NVMe-oF access to QLC flash arrays will suffer from the same difficulties as NVMe-oF access to other AFAs.
Six – DPUs
Data Processing Units (DPUs) are storage hardware processing products that operate at drive, array and infrastructure level and offload the host server CPUs from storage-related tasks, and also other tasks such as east-west networking within a data centre. DPU suppliers include:
- Drive-level – Eideticom, NGD, Nyriad, ScaleFlux.
- Array-level – Nebulon, Pensando.
- Infrastructure-level – Fungible, Mellanox, Pliops.
They are a new strand of technology and, at drive-level, do not represent a like-for-like replacement in terms of data access.
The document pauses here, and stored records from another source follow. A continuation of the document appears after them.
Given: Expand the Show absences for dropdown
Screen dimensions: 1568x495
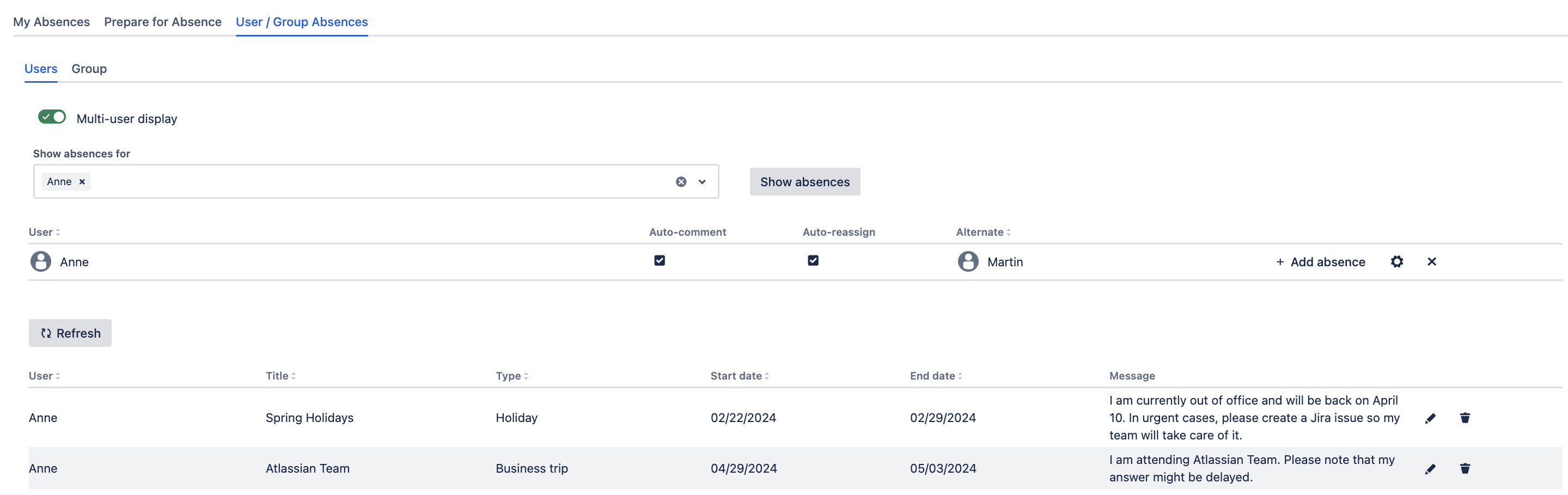Looking at the screenshot, I should (702, 181).
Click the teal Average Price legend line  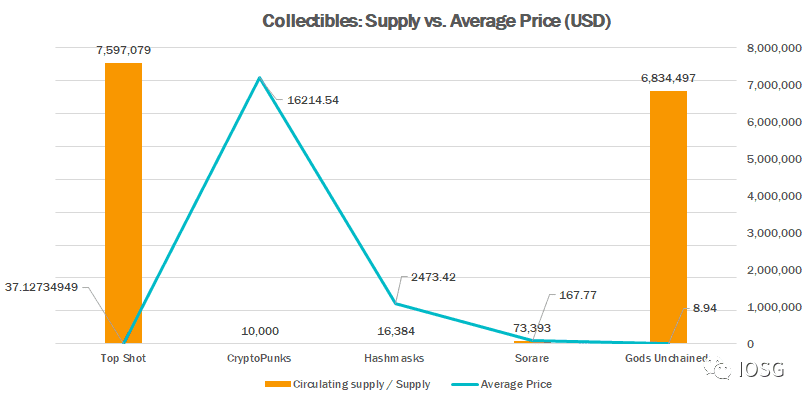(x=465, y=384)
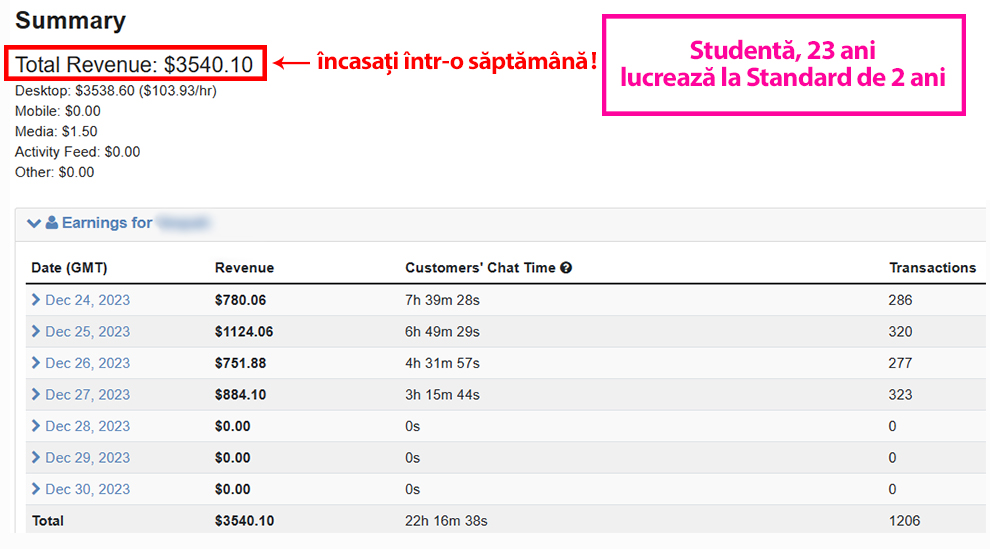The height and width of the screenshot is (549, 990).
Task: Open the Dec 25, 2023 date link
Action: point(88,332)
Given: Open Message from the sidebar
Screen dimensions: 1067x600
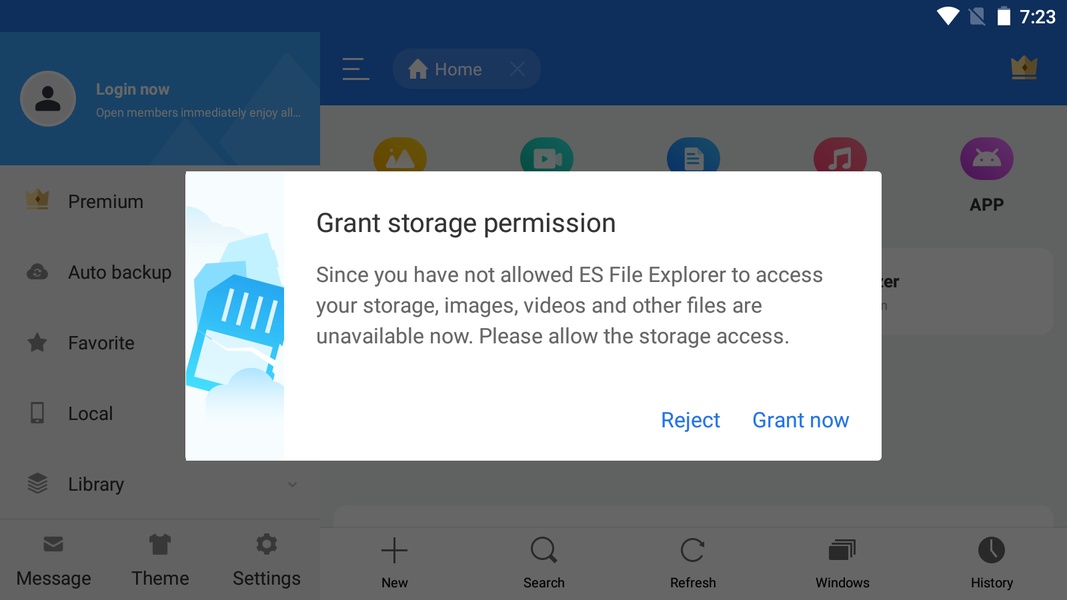Looking at the screenshot, I should [x=53, y=558].
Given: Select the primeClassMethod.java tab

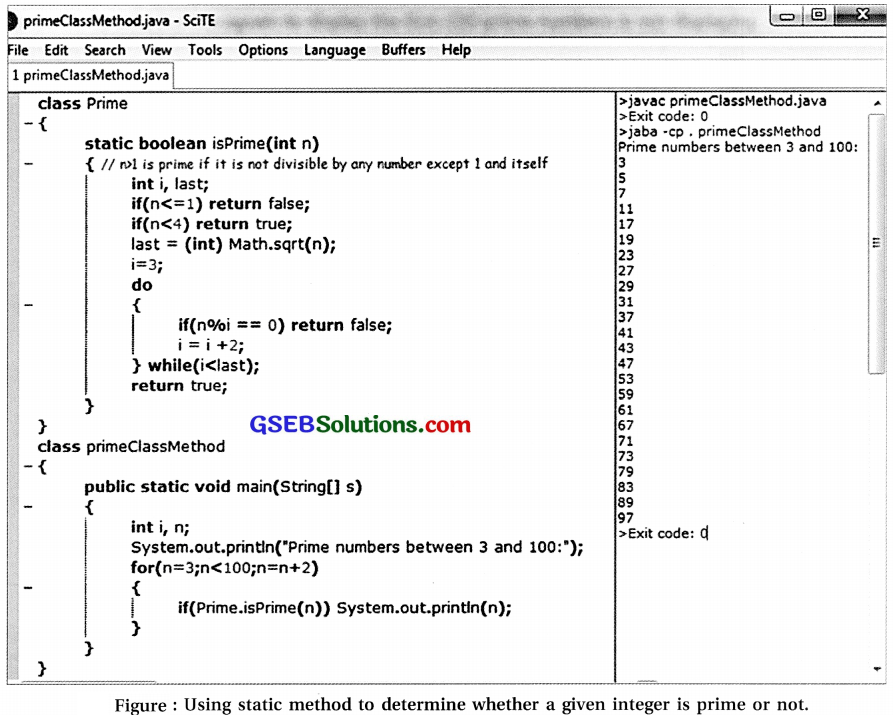Looking at the screenshot, I should coord(89,74).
Storage processing, or compute-on-storage, like video transcoding and data reduction, has to be apportioned between server host and DPU-enhanced drives, and software must be provided for the DPU drives.
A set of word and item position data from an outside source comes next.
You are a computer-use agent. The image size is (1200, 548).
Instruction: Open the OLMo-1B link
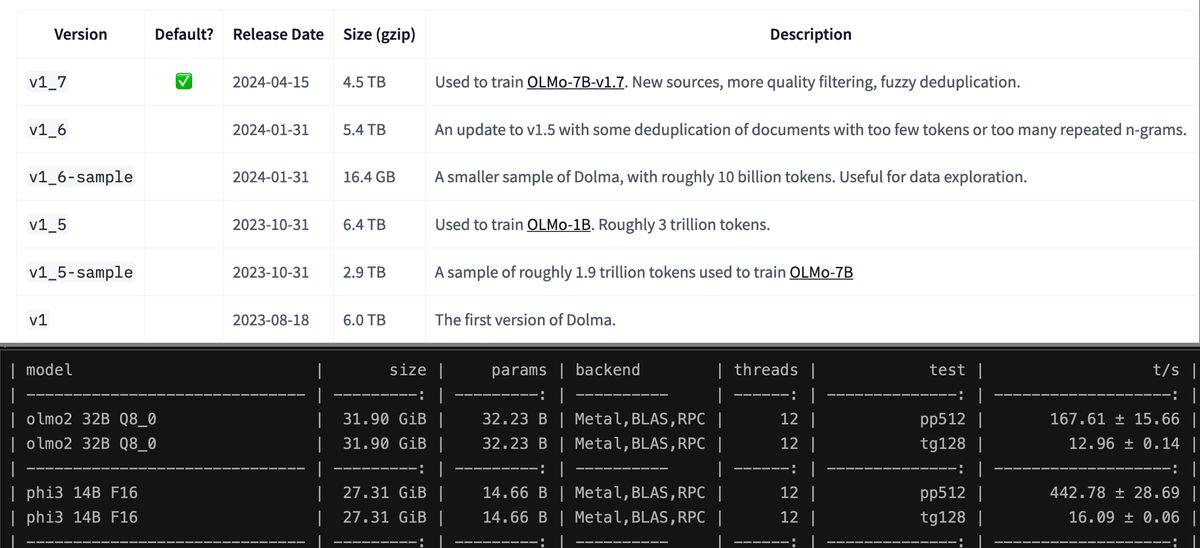pyautogui.click(x=560, y=225)

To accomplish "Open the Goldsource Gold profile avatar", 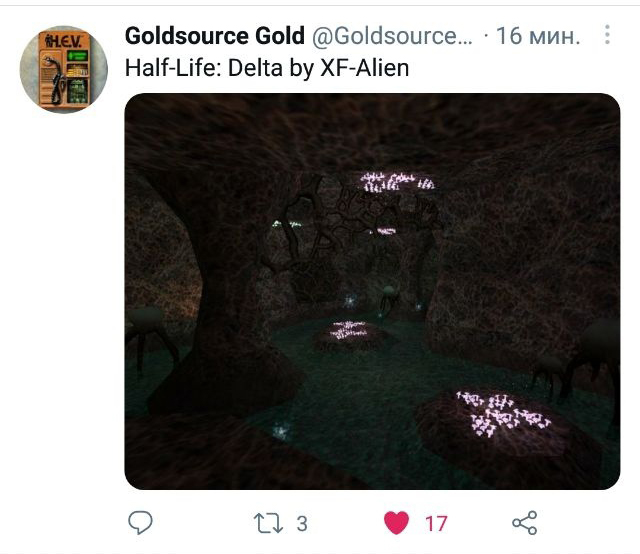I will (64, 69).
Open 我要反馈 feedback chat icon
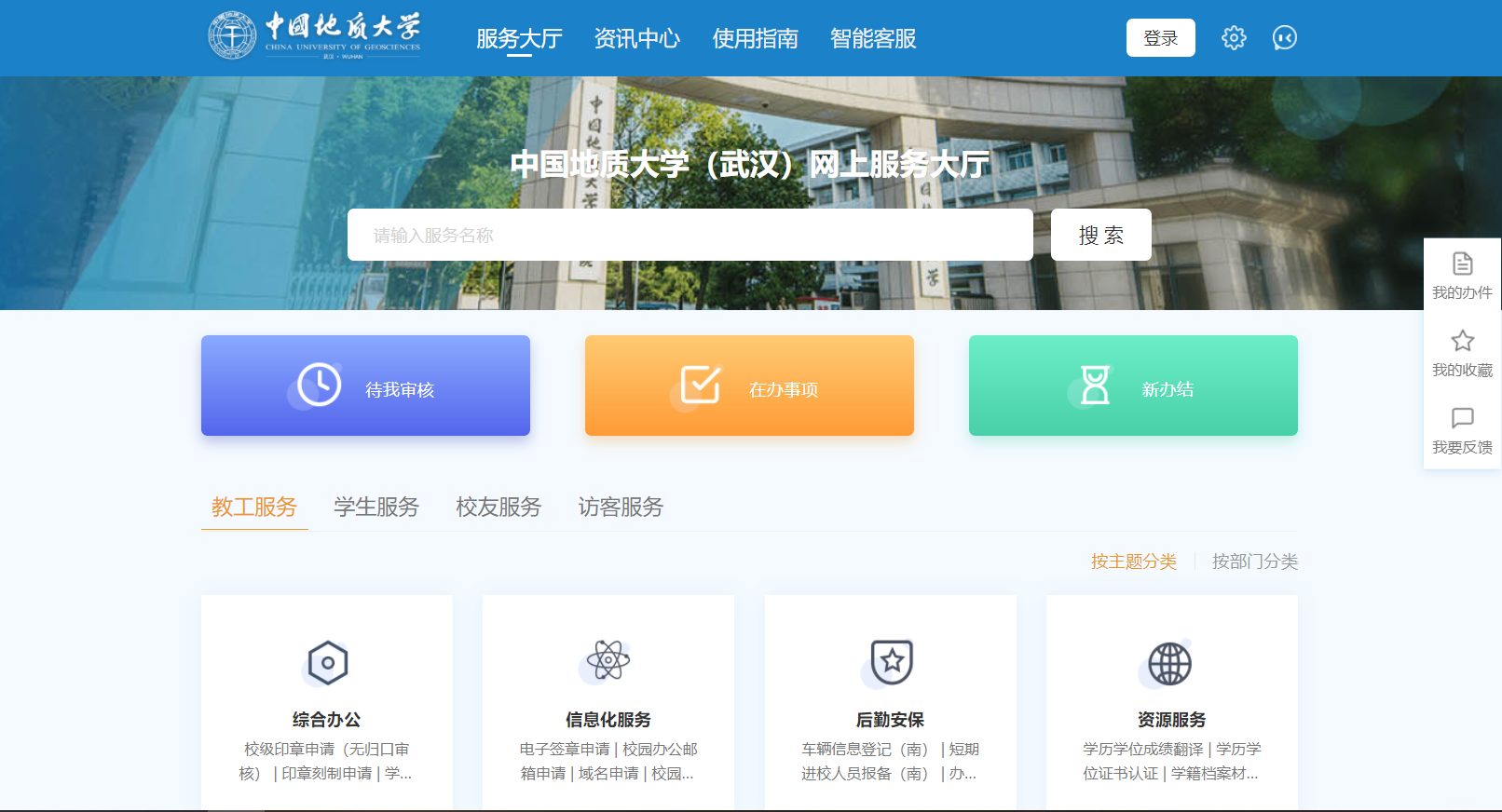 click(x=1462, y=418)
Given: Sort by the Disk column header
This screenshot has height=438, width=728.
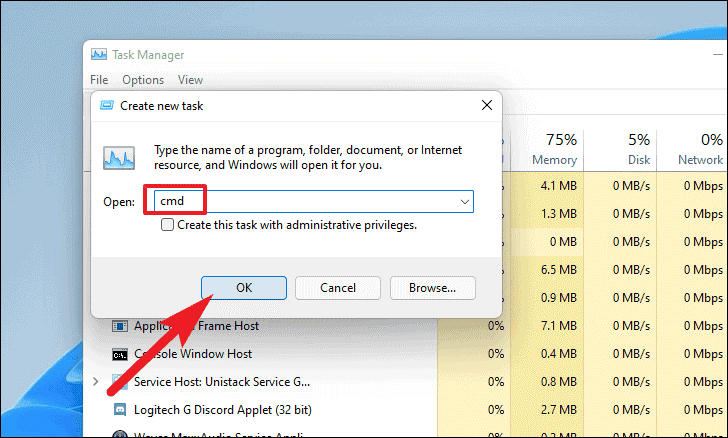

Users should not see any access difference at array level, apart from the claimed better performance. Infrastructure-level deployments could see a need for disruptive deployments to gain the performance and any other claimed benefits.
The nascent DPU scene is developing rapidly, but it is far too soon to estimate ultimate adoption levels.
Seven – PCIe Gen 4
One of the biggest speed bumps for storage drives will come with the move from gen 3 PCIe to PCIe 4.0. PCIe is the bus that connects a server’s memory to peripheral components such as storage drives. PCIe 4.0 delivers up to 64GB/s , which is double PCIe 3’s 32GB/s maximum. (This is based on PCIe Gen 3’s lane speed being 1GB/sec and Gen 4’s lane speed being 2GB/sec.) SSDs will be able to ship data faster to a host’s memory.
The PCI-SIG releases the spec for PCIe 5 in May 2019. This will connect at 128GB/s.
Net:Net
We can assume QLC flash arrays and PCIe 4.0 will become a standard feature of the storage landscape. NVMe-oF, Optane and DPUs are works in progress . We think Optane will spread quite widely, use case by use case, and more quickly than NVMe-oF. DPUs will also be a niche technology until market sweet spots emerge.